Это был очень непривычный приказ. Снайперы не пехотинцы, которым все равно, в кого палить. Снайперы всегда работают конкретный объект. А здесь — «кого хочешь»!
Гладиолус провел дулом винтовки по лицам, выбирая жертвы.
Пожалуй, тот и тот.
Не потому, что они хуже других. Потому что удобней других стоят.
Гладиолус остановил движение винтовки. Совместил крест прицела с жертвой. Задержал дыхание. Снял предохранитель. И плавно вдавил указательным пальцем курок.
Пуля, коротко взвизгнув в воздухе, ударила одного из стоящих в ногу, ломая и дробя кость. Раненый упал навзничь и дико закричал:
— А-а-а!
Братва разом дернулась в стороны в ожидании второго выстрела. И не ошиблась. Второй выстрел последовал.
Снайпер, мгновенно сместив дуло винтовки вправо, поймал в прицеле плечо второй жертвы и произвел выстрел. Чуть позже, чем следовало, произвел. На долю секунды позже.
Пытаясь спастись, мелькнувший в окуляре прицела человек присел, подставив под выстрел вместо плеча — голову. Пуля хрустко впечаталась в лоб и, пройдя сквозь мозг, вышибла затылочную стенку черепа. Отчего у всех создалоа впечатление, что голову разорвало в куски.
— Это он!
— Шухер!
— Спасайся кто может!
Братва бросилась в стороны, но по большей части в сторону недалекой, обещавшей спасение двери, из которой они совсем недавно вышли.
— Работу закончил, — сообщил Гладиолус.
— Гладиолусу разрешаю эвакуацию. Снайпер быстро, но аккуратно разобрал винтовку и сложил ее в чемоданчик.
— Фиалка вызывает Розу.
— Роза слушает.
— Ромашке — отбой.
— Сашка. Ты где? — привычно крикнул в подъезд сунувшийся в парадное «случайный прохожий».
Иван Иванович, подхватив «дипломат», начал спуск с пятого этажа к входной двери.
В другую дверь, больно пихаясь коленками и локтями, оттаскивая друг друга за руки и волосы, ломилась братва. Дверные косяки трещали от их напора.
Те, кто уже проник внутрь, тащили из карманов шпалеры и, передергивая затворы, вставали между проемов окон, где их нельзя было достать с помощью винтовки.
В доме стоял гул от топота ног, матерных криков и клацанья затворов.
— Что там происходит? — громко спросил со второго этажа Папа.
— Какая-то заваруха на улице, — доложила ничего еще не понимающая охрана.
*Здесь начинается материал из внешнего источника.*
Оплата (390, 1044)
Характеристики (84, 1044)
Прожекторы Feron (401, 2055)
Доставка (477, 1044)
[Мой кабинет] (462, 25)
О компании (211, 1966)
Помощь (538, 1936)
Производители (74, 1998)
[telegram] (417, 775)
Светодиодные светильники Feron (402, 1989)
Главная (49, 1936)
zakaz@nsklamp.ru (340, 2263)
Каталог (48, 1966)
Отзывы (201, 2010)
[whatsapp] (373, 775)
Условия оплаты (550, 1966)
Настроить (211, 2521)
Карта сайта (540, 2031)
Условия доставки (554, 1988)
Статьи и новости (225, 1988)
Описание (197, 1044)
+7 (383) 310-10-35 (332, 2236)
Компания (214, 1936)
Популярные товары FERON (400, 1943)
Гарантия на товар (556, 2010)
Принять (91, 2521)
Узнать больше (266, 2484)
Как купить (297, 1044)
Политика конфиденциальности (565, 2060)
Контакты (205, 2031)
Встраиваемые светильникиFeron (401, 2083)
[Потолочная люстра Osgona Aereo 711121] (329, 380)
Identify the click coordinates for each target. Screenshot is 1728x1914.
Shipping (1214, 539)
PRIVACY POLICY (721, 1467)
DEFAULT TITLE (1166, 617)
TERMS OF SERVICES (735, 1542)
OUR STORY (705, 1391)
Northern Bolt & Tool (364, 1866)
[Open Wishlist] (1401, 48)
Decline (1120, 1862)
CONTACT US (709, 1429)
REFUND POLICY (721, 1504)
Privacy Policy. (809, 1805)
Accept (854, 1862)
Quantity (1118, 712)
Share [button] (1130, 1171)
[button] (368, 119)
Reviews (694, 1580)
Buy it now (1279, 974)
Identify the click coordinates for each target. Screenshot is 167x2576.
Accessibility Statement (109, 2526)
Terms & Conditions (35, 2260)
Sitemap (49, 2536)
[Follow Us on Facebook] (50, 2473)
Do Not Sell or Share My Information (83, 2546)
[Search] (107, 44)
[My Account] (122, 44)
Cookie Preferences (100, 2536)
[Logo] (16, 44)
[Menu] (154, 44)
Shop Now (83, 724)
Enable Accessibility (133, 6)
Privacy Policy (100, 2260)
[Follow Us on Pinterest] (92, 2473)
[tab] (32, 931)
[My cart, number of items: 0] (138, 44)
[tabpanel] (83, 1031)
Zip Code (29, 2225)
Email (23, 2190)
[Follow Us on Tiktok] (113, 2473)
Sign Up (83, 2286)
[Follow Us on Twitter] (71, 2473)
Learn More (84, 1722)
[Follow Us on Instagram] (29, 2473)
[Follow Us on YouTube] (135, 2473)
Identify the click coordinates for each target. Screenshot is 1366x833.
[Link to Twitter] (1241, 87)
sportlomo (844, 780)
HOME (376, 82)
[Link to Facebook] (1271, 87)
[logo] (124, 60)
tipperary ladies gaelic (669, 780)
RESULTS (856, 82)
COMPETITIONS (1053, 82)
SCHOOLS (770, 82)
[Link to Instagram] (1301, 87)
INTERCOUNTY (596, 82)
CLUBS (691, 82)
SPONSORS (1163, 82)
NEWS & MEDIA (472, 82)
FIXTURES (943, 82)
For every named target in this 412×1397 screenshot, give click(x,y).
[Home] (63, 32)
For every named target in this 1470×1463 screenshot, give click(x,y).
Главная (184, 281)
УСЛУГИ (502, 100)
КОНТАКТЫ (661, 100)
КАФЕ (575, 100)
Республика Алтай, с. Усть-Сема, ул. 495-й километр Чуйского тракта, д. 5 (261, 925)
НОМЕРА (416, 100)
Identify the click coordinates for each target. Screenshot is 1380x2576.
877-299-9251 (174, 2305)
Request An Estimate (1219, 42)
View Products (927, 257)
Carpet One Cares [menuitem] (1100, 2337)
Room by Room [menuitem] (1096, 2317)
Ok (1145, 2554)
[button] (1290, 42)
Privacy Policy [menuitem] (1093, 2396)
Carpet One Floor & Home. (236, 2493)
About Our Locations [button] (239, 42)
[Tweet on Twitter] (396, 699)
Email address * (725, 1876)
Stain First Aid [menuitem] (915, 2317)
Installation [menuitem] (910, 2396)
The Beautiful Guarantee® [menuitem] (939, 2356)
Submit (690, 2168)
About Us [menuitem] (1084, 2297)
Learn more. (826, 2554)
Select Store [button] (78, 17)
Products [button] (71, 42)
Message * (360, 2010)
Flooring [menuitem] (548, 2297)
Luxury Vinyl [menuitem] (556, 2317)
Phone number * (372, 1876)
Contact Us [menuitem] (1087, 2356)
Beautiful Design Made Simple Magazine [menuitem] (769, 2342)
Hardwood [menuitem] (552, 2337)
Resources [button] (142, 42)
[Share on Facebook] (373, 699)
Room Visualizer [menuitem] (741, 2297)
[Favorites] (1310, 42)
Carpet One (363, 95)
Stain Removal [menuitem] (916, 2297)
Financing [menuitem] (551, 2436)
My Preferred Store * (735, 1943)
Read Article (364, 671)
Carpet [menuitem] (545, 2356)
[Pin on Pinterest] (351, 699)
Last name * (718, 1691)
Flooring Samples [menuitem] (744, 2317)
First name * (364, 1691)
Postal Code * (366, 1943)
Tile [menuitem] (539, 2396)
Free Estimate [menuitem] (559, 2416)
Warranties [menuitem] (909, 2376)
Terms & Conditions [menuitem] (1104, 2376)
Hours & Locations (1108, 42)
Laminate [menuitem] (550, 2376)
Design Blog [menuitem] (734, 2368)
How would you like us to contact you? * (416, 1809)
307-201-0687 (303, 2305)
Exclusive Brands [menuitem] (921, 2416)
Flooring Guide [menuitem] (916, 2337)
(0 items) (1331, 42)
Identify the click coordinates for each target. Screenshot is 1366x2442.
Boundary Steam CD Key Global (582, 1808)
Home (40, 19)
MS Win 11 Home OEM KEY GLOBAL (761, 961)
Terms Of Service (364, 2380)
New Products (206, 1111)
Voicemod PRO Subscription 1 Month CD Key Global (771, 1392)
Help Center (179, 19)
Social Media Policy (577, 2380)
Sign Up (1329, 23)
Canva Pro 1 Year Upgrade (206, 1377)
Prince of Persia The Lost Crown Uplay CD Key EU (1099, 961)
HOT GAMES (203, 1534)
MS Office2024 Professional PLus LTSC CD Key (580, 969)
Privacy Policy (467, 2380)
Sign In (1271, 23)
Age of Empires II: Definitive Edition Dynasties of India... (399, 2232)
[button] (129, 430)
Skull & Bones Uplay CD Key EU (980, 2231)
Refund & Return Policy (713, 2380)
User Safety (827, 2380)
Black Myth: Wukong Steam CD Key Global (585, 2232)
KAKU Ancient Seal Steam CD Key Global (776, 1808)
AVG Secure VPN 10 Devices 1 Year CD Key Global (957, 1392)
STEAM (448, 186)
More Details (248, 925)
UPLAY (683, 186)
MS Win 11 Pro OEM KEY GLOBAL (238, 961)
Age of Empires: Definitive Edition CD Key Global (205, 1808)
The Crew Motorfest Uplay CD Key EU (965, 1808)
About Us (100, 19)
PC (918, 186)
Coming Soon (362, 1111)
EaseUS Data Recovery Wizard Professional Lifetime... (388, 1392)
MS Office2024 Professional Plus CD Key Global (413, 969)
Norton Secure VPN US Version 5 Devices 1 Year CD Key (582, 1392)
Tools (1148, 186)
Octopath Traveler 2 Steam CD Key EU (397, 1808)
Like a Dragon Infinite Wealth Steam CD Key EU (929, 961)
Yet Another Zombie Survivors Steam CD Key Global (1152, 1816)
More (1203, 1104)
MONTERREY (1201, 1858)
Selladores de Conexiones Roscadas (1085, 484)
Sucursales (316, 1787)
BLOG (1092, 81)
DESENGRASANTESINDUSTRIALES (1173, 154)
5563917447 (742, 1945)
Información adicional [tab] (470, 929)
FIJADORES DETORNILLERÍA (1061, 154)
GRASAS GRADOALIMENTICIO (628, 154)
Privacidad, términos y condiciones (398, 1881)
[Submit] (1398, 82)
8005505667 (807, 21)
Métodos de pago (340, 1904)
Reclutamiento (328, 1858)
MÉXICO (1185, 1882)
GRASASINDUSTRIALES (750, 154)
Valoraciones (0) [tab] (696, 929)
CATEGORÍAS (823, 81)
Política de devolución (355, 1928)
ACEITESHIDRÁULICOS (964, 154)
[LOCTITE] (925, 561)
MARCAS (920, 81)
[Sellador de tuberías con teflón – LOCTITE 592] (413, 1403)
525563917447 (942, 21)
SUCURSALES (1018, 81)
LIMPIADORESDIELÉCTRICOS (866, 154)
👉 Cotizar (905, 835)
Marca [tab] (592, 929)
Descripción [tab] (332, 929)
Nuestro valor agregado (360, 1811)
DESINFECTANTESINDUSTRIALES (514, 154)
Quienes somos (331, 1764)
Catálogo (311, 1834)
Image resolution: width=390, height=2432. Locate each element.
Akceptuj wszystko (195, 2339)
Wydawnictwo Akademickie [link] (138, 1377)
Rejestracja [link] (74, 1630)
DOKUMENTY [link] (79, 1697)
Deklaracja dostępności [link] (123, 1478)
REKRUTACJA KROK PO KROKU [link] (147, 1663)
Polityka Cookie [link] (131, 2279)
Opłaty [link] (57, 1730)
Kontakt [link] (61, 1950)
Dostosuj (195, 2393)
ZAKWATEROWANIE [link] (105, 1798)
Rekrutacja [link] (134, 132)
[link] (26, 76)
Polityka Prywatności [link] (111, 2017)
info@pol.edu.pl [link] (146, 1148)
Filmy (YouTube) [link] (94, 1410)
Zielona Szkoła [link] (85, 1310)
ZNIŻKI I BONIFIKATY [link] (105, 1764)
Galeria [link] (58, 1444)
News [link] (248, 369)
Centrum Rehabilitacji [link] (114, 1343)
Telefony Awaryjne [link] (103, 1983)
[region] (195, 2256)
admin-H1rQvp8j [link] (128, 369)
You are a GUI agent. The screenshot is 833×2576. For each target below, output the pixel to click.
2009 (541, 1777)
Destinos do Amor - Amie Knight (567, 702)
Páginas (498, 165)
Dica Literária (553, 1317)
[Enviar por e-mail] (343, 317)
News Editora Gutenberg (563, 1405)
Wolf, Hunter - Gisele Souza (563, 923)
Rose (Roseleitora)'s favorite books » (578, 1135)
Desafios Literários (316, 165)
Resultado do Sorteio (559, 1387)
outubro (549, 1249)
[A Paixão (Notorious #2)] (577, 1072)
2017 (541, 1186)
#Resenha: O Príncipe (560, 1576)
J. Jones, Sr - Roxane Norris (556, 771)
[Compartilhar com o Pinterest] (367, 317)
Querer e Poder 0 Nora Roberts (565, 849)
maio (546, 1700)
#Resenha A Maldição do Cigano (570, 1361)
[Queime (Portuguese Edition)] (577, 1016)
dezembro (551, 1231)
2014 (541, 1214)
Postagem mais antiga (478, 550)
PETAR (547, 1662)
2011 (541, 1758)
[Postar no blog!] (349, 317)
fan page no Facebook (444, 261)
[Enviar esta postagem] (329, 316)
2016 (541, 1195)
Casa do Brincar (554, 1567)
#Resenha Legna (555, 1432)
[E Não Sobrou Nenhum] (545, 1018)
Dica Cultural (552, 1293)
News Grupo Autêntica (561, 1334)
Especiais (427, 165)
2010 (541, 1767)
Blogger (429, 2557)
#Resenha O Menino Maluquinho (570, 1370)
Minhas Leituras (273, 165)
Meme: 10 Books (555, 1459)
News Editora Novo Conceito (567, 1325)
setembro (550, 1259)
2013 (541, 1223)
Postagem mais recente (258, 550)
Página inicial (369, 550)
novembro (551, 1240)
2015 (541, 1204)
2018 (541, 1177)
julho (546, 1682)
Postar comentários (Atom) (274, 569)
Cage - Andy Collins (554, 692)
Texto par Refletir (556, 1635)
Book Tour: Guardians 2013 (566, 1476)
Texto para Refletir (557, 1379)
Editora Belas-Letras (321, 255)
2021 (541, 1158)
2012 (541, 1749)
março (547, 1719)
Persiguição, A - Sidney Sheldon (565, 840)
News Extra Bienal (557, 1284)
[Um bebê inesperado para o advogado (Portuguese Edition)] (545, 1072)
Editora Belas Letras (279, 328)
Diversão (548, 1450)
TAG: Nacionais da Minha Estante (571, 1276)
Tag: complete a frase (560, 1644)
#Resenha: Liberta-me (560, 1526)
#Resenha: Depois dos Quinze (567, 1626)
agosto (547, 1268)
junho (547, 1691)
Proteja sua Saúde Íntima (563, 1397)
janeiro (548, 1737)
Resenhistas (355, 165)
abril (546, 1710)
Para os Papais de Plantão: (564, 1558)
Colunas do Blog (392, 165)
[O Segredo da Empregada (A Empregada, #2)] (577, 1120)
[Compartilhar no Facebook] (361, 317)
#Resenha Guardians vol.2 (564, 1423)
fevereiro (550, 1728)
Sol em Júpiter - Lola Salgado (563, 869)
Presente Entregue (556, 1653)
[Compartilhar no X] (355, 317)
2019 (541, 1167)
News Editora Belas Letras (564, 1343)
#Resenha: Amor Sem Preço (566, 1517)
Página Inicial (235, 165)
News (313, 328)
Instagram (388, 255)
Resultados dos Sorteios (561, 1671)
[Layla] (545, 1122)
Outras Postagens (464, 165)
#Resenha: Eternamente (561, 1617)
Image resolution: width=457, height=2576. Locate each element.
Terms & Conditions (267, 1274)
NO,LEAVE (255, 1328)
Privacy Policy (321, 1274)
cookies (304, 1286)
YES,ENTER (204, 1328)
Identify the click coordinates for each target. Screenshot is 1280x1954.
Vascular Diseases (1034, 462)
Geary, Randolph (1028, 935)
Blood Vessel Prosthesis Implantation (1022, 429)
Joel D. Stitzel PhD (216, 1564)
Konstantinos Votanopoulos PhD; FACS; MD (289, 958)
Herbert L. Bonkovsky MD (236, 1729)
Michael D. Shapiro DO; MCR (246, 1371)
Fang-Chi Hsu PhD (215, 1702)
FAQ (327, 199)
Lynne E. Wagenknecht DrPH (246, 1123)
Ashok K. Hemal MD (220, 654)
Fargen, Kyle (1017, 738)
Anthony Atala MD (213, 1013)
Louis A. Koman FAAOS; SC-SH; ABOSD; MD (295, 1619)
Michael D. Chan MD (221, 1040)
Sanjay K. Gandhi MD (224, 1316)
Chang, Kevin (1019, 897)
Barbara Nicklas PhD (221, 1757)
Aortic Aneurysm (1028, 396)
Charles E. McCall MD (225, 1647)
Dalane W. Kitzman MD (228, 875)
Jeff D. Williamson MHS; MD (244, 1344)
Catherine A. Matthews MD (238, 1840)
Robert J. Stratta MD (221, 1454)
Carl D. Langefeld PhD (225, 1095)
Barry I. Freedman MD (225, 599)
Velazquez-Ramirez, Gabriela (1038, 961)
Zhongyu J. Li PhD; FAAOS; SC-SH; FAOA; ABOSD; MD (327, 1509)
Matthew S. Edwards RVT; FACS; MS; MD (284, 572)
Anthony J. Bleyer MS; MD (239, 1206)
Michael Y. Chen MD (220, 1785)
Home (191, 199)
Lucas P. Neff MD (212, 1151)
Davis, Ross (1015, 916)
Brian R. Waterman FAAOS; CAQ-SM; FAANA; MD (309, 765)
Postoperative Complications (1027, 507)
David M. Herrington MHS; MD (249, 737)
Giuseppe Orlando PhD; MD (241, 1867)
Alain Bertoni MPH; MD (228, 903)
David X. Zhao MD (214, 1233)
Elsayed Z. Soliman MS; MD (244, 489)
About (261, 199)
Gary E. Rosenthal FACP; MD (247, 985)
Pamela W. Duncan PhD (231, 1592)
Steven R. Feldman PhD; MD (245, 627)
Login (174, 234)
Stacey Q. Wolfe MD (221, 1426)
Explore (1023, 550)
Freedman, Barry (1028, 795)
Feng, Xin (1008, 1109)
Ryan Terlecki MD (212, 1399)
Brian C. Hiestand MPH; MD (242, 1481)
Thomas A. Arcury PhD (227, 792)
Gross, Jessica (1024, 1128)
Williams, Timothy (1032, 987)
— Какая, на хрен, заваруха! — возмутились уцелевшие братаны. — Он Серого завалил. Он ему башку из своего винта в куски разнес! Там мозги по всему двору...
— Кто стрелял? — перекрывая возмущенные голоса, крикнул Папа.
— Он стрелял. Он!
Папа быстрыми шагами подошел к окну и, прижавшись спиной к стене, выглянул наружу. Просто так выглянул. Следуя выработанной во время милицейских облав привычке.
Он выглянул и увидел улицу. Увидел машины и идущих по своим делам прохожих. Которые знать не знали, что вон за тем, недалеким забором только что убили одного и ранили еще одного человека.
Папа еще раз оглядел прохожих и увидел то, что не ожидал увидеть, но что хотел увидеть.
Из двора дома, что стоял напротив, не спеша вышел мужчина в длинном светлом плаще. И так же никуда не торопясь пошел по направлению к стоящей неподалеку машине. Он шел так, как будто не знал, куда шел и, главное, откуда шел! Как будто просто прогуливался. Но если он просто прогуливался, зачем он держал в правой руке большой, черный, тяжелый «дипломат»?
Нет, этот прохожий был не просто прохожий. Этот прохожий был Иванов Иван Иванович!
Который выходил из двора дома, откуда только что стреляли из винтовки с оптическим прицелом.
— Все на улицу! — громко закричал Папа, бросаясь к лестнице. — На улицу! — повторил он свой приказ на первом этаже. — Ну!
Но никто не двинулся с места. Все, прячась за стенами и пряча глаза от направленного на них злобного взгляда, остались стоять там, где стояли. Охрана и братва боялись открыть дверь, за которой, возможно, их ждала смерть. Они не желали расплескивать свои мозги по асфальту.
— Он там! Он идет по улице! Убейте его! И снова никто не шевельнулся.
— Коните, гниды!
Папа шагнул к двери и сильным пинком распахнул ее. Выстрела не последовало.
— Убейте его!
Охрана, испуганно озираясь и заступая друг за друга, потянулась на улицу.
Братва никак не отреагировала на прозвучавший приказ. Братва осталась на месте.
— Папа, он замочил Серого!
— Кто сказал?! — громко, беря на испуг, гаркнул Папа. — Кто? Ты? Ты?
Но на этот раз никто не стал прятаться за спины.
— Я сказал! — выступил вперед Бурый.
— Ты?!!
— Он сказал то, что думают все, — поддержали Бурого остальные.
— Тогда пусть говорит. Пусть говорит один.
Бурый слегка стушевался, но его подтолкнули сзади.
— Папа, он перестал пугать. Он стал мочить. Он перемочит всех.
— И что?
— Он перемочит всех! — повторил Бурый, потому больше не знал, что сказать.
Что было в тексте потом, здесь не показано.